Nesses jogos, a trilha sonora desempenha um papel diferente de outros J-RPGs, até porque na maior parte do tempo não há músicas. As faixas tocam na abertura, encerramento, em alguns lugares específicos de calmaria e, mais notoriamente, nas batalhas com chefes. Mesmo que o foco seja mais na ambientação do que na melodia, há composições que considero memoráveis, como a “Firelink Shrine” do primeiro Dark Souls.

A respeito dos compositores: enquanto o Demon’s Souls teve a trilha do pouco conhecido Shunsuke Kida, Dark Souls e sua sequência contaram com as composições de Motoi Sakuraba, em uma abordagem completamente distinta da que estamos acostumados (nada de frenéticos temas de combate de rock progressivo, como nas séries Tales of, Valkyrie Profile, Star Ocean e Baten Kaitos).

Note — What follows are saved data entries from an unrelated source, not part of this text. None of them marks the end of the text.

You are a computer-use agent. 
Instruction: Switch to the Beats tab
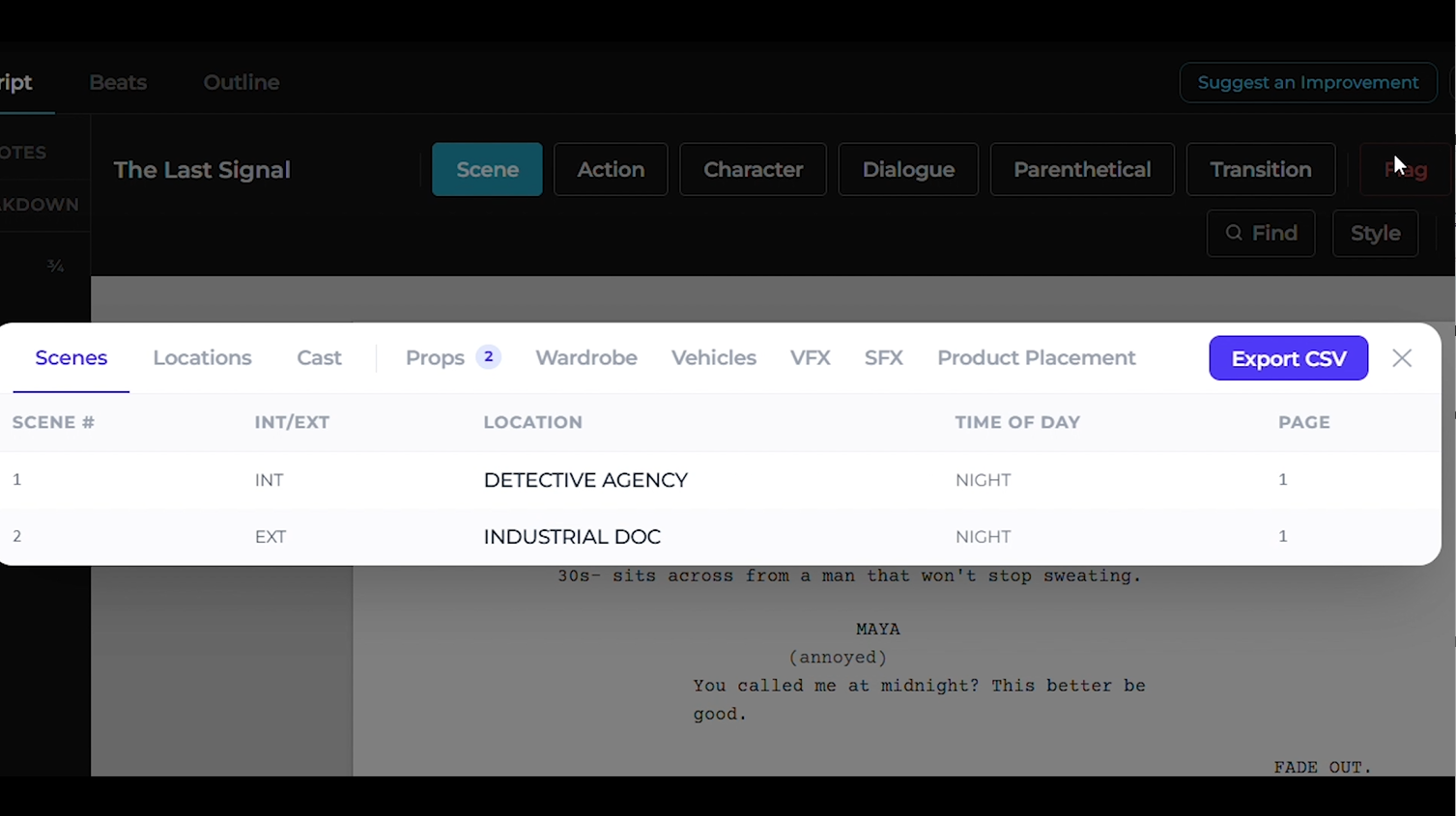pos(117,82)
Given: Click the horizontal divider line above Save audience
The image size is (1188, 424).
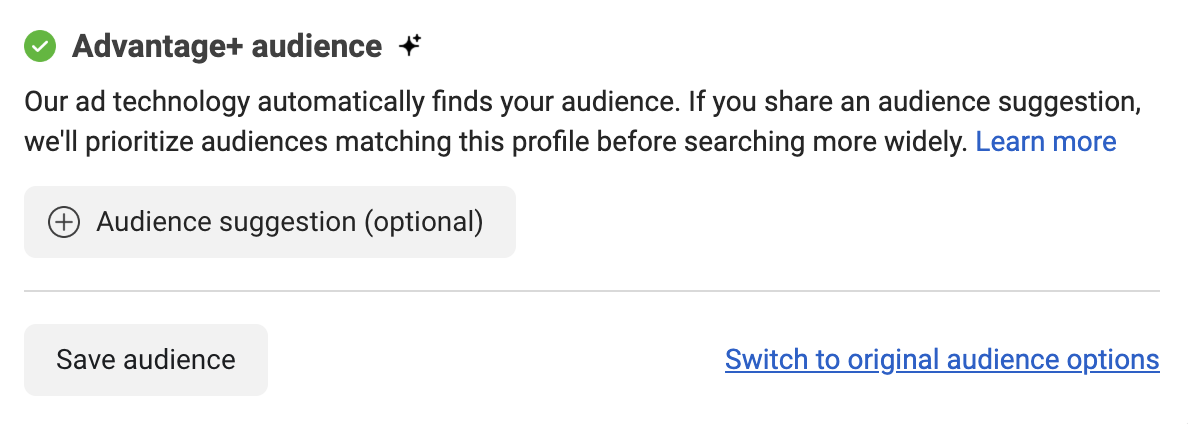Looking at the screenshot, I should [x=592, y=291].
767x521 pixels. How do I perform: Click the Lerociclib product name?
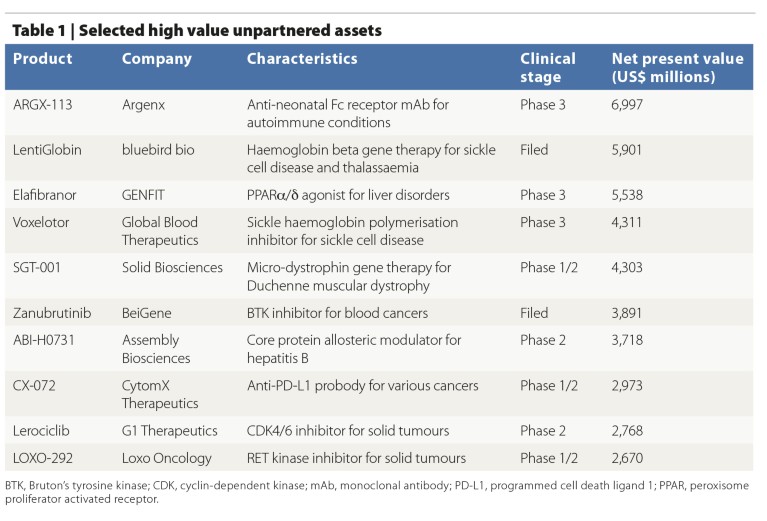click(x=43, y=431)
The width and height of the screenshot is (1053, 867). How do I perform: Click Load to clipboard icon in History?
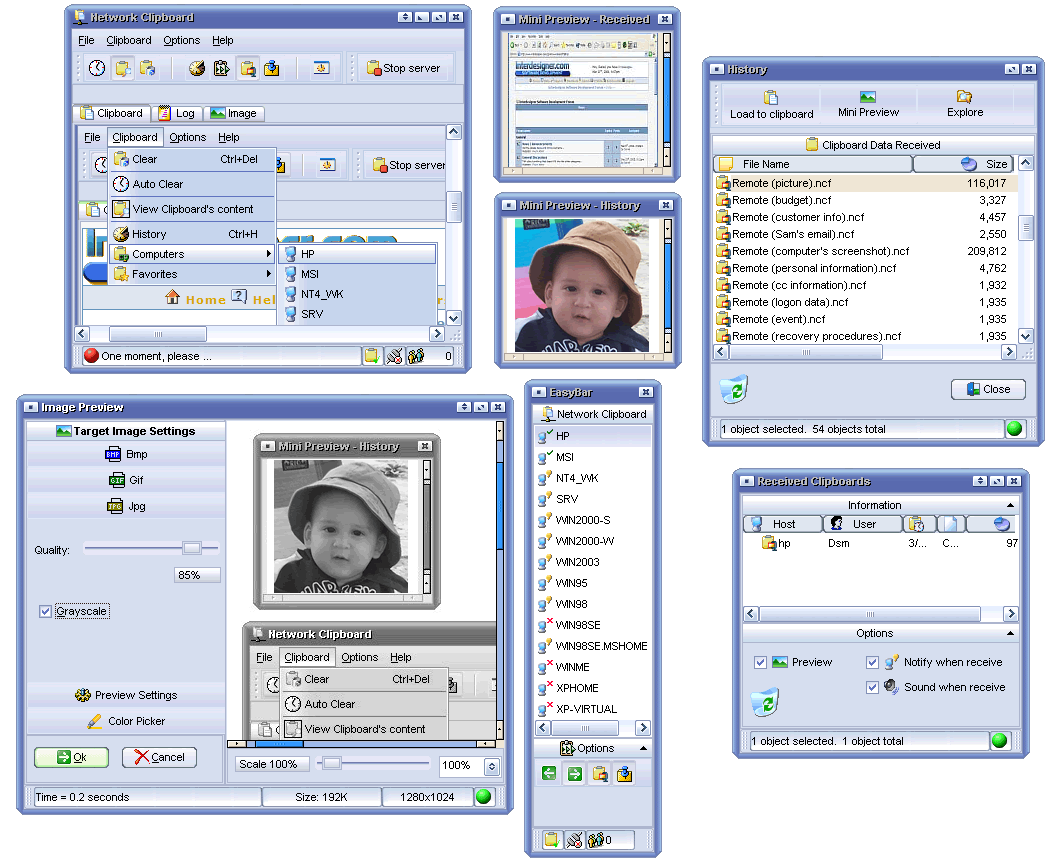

Até então, se sabia que a trilha de Bloodborne, sucessor espiritual da série Souls, seria do compositor americano de filmes Michael Wandmacher (Piranha 3D, Drive Angry), apesar de a notícia veiculada no site dele ter sido retirada do ar. Porém, o vídeo da gravação da trilha que é o motivo deste post revela que o tema “Cleric Beast”, da luta com o primeiro chefe do jogo, é assinado por Tsukasa Saitoh, compositor da equipe interna da From Software que inclui em seus trabalhos jogos como King’s Field IV e Armored Core V. Algumas faixas do jogo já vazaram no YouTube.

Essa música não foi feita para entreter. Ela reflete toda a atmosfera sombria, pesada e sanguinária de Bloodbone, com as cordas perturbadoras e um coral assustador. Mesmo assim, acho que ela funciona à parte do jogo – o trecho cantado pelos coristas masculinos a partir de 1:47 é visceral.

E deixa eu sair correndo para comprar o PlayStation 4 logo…

[ATUALIZAÇÃO] Um post do PlayStation Blog que acabei passando batido revela que a trilha foi feita por vários compositores da From Software, além de convidados. Com a orquestra formada por 65 instrumentistas e mais um coral de 32 vozes, foram gravados mais de 90 minutos de música no Abbey Road Studios e no Air Studios em Londres.